Reinforcement Learning (RL)
These terms collectively describe the key components and concepts of reinforcement learning, illustrating how agents learn to make decisions through trial and error, guided by the feedback received from their interactions with the environment.
Agent - In the context of reinforcement learning, an agent is an entity that makes decisions by interacting with an environment to achieve certain goals or maximize a reward signal.
Exploitation - This concept involves an AI system maximizing its performance based on known information, essential for optimizing actions in environments with defined rules and rewards.
Exploration - This process is critical for an AI system to discover new strategies and information, necessary for adapting to new or dynamic environments.

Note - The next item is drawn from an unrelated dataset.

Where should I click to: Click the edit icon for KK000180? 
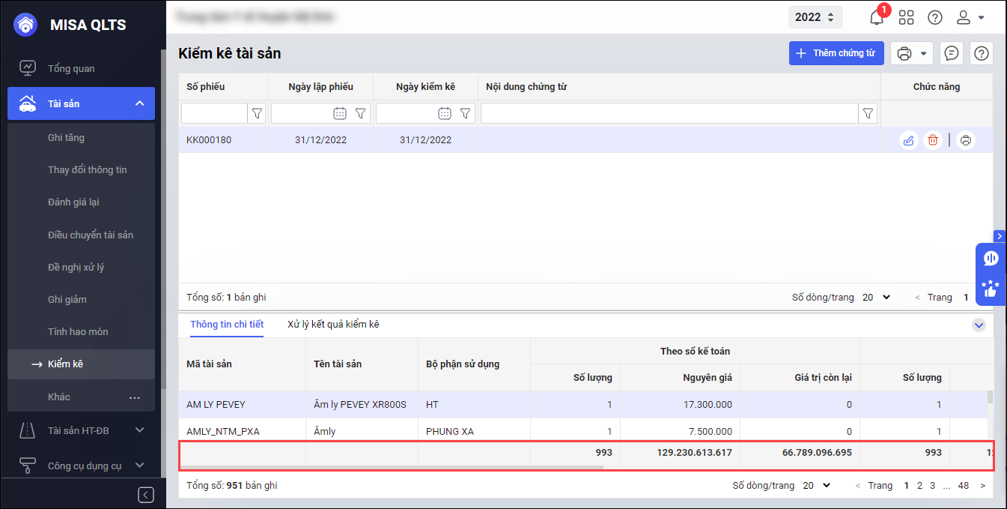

Markov Decision Process (MDP) - A mathematical framework for modeling decision-making in situations where outcomes are partly random and partly under the control of a decision-maker, fundamental in formalizing reinforcement learning problems.

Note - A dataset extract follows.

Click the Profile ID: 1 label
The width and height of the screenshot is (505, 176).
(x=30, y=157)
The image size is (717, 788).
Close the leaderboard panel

Policy or Q-function - Represents the strategy that the agent employs to determine the next action based on the current state, with Q-function specifically referring to the action-value function that estimates the value of taking an action in a given state.
Reinforcement Learning (RL) - A type of machine learning where an agent learns to make decisions by performing actions and receiving feedback in the form of rewards or penalties, focusing on learning optimal policies for decision-making.
Reward Signal - The feedback that an agent receives from the environment to evaluate the actions it has taken, guiding the learning process by indicating the desirability of an outcome.
Value Function - A function that estimates the expected return (cumulative discounted reward) of being in a state, under a particular policy, guiding the agent's decision-making process in reinforcement learning.